* _ASSIGNED TASK_:
Send back the line that contains "You are a computer-use agent." and all lines following it through the end of the data below, exactly, omitting pictures.

(Saved entries)
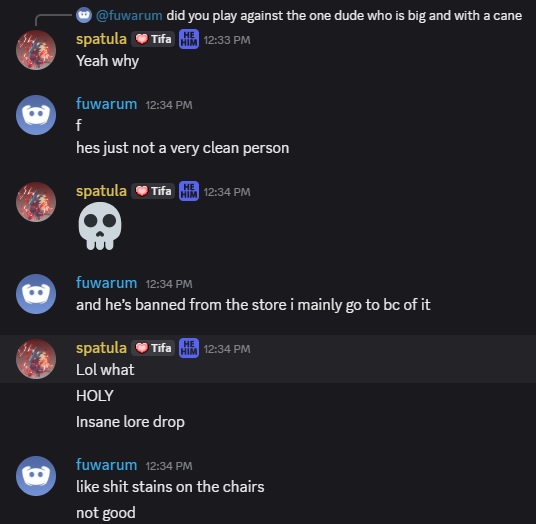This screenshot has width=536, height=524.
Task: Click fuwarum's avatar beside 'like shit stains'
Action: point(36,476)
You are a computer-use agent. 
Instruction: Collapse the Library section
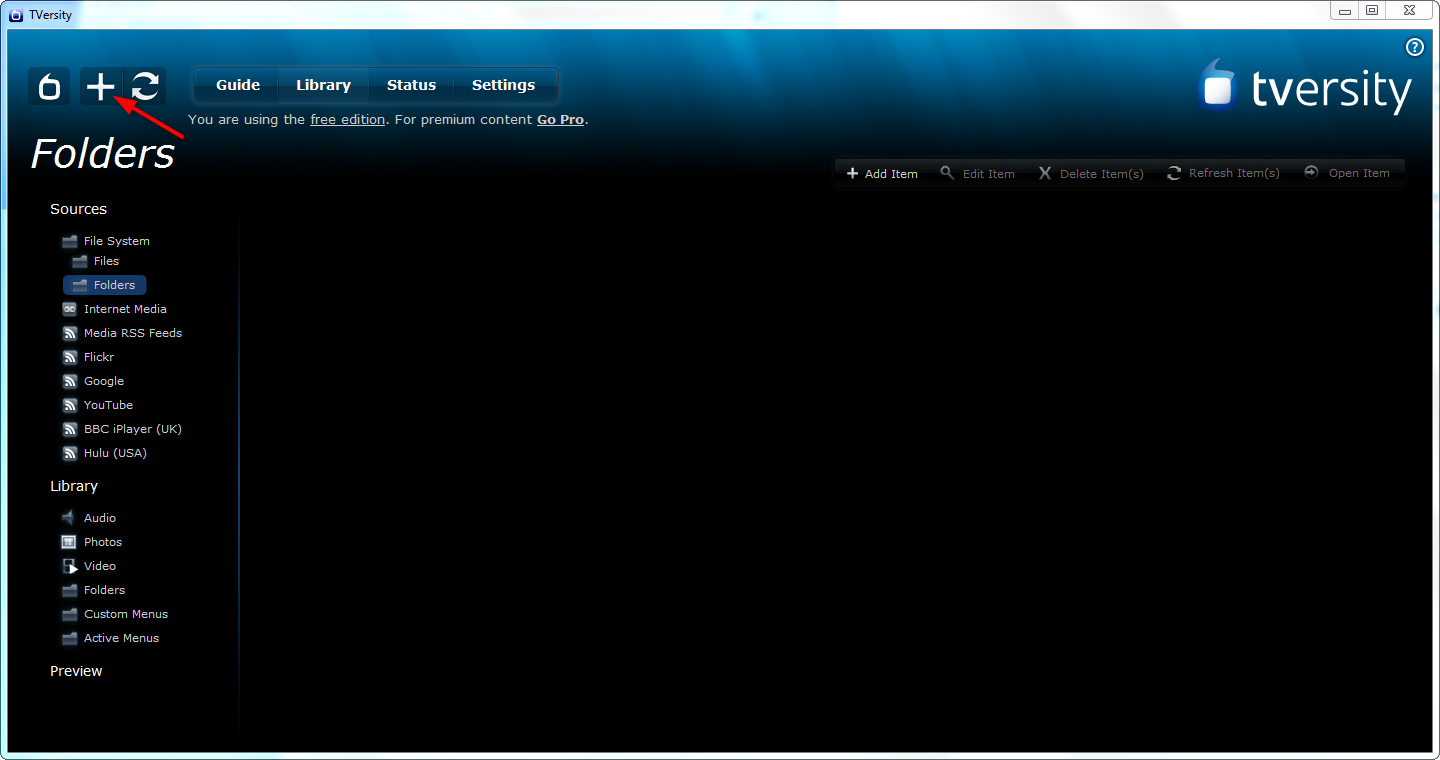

* _RESULT FOR THIS EXERCISE_:
You are a computer-use agent. 
Instruction: Collapse the Library section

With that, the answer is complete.